Only the lines from the one containing "The image size is (1466, 795)." through the last line below should be written out, exactly and with both ends kept.

-- Opening Marker --

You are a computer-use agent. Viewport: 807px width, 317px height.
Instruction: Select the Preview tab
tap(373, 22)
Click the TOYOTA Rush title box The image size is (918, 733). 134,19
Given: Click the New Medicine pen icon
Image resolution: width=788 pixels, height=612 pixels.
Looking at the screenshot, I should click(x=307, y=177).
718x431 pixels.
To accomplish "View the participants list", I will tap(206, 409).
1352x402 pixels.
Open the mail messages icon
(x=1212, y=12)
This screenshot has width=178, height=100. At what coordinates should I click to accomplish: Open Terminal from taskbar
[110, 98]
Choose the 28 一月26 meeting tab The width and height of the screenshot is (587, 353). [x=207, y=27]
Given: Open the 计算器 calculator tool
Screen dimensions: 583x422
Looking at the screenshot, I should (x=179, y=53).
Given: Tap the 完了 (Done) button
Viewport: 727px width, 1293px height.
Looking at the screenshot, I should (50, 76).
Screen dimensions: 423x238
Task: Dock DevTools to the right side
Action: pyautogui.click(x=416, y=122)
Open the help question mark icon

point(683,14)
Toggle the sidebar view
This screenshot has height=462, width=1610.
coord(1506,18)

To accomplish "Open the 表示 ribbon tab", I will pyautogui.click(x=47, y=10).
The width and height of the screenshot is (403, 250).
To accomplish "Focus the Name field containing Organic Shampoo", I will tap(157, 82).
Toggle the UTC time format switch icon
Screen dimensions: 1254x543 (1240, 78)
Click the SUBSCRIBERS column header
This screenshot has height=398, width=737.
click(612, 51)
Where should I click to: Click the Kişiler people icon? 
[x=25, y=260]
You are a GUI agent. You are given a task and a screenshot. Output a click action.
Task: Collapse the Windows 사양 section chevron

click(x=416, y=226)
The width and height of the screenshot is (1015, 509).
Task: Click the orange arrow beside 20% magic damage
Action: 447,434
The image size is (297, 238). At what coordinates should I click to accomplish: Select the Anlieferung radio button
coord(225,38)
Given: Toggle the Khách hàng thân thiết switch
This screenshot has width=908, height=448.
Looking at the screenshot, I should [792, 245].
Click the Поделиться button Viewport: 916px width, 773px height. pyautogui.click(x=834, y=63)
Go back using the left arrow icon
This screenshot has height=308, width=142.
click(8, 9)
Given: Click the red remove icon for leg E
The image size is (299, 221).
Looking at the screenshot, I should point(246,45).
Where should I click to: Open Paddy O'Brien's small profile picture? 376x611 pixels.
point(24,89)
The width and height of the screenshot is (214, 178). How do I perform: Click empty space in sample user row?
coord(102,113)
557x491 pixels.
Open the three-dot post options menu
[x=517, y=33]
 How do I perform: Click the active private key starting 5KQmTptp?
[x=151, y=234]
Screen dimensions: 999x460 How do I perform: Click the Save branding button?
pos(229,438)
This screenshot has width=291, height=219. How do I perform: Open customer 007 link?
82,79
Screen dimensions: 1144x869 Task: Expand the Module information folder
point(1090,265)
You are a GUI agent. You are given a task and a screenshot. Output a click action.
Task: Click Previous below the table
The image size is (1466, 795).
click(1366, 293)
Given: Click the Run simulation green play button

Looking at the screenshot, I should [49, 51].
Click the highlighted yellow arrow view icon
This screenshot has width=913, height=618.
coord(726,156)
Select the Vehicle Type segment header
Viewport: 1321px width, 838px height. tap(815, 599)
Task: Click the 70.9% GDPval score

-- Closing Marker --

▶ [EXERCISE RESULT]:
The image size is (1466, 795).
click(1366, 293)
Given: Click the Run simulation green play button

Looking at the screenshot, I should [49, 51].
Click the highlighted yellow arrow view icon
This screenshot has width=913, height=618.
coord(726,156)
Select the Vehicle Type segment header
Viewport: 1321px width, 838px height. tap(815, 599)
Task: Click the 70.9% GDPval score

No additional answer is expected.